Tuesday, January 1st, 2013

When did we get this rule that says a person can publicly announce their sexual preference and then the rest of us do not talk about it? Just imagine how Conservative leader Tiny Tim Hudak and the Ontario Landowners Association are chortling at the prospect of having MPP Kathleen Wynne as Premier. If you think they have built a wall of ignorance across rural Central Ontario, what do you think will happen when they get to attack a Liberal lesbian grandmother? They could potentially move that wall of ignorance south to the GTA.

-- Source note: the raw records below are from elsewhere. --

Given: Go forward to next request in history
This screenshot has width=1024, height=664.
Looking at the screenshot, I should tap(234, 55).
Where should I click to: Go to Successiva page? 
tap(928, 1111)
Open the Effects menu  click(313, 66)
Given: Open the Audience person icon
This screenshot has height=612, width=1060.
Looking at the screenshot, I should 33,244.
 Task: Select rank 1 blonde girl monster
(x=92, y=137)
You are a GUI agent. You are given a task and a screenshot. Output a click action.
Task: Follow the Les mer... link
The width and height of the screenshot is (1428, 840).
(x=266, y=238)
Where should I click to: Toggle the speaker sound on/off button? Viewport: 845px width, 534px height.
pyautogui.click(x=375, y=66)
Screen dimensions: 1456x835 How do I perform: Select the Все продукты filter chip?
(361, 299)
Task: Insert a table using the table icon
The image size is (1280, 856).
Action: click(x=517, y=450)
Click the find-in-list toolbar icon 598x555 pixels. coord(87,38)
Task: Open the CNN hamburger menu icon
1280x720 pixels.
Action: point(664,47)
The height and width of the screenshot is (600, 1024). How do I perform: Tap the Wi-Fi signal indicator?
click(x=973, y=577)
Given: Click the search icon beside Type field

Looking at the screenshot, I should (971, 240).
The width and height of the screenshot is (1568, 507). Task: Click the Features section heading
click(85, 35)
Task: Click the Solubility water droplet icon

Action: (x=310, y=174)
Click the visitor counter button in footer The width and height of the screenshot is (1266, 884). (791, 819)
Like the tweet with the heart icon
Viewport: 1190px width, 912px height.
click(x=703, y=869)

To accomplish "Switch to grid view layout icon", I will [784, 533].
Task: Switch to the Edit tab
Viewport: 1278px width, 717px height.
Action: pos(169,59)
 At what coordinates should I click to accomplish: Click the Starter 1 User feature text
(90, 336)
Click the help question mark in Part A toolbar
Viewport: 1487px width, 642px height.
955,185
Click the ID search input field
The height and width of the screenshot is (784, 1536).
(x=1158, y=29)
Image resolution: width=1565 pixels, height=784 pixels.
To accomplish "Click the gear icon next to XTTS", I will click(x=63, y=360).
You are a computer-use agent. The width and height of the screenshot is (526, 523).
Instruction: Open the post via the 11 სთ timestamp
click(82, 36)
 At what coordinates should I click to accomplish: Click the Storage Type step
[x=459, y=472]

Dalton McGuinty’s job is up for grabs and it is up to Liberals to decide which person out of a limited field of seven they will select. Each candidate has positives and negatives to consider. In the case of Kathleen Wynne, you can weigh the experience she brings to the job and her skill set against the negatives of bigotry. What people see wrong with being a grandmother, we do not know. It is possible though that, at 60 this year, MPP Kathleen Wynne is just too old to be a legitimate candidate for leader of the Liberal Party in Ontario. With the party facing four to eight years in opposition, age is a consideration.

But with morning line odds of 6 to 1, you do not write off Kathleen Wynne. She has some strong support and needs to be taken seriously on the first ballot. She took first place in signing up new members of the Liberal Party but it will be difficult to translate those numbers into convention delegates when electoral districts choose them on January 12 and 13. Her problem is that on the first ballot, she needs to come within 200 or 300 votes of a majority and we do not see that happening.

If she has less than 500 votes on the first ballot, Wynne can pack it in. Her problem is that she cannot grow. Unless she is close to that magic 50 per cent, her vote is more likely to drop than grow on the second ballot. This will be a reflection of some of the strong arm tactics used to get her delegates. Her campaign was much too aggressive in the beginning and she has had to soften her campaign approach.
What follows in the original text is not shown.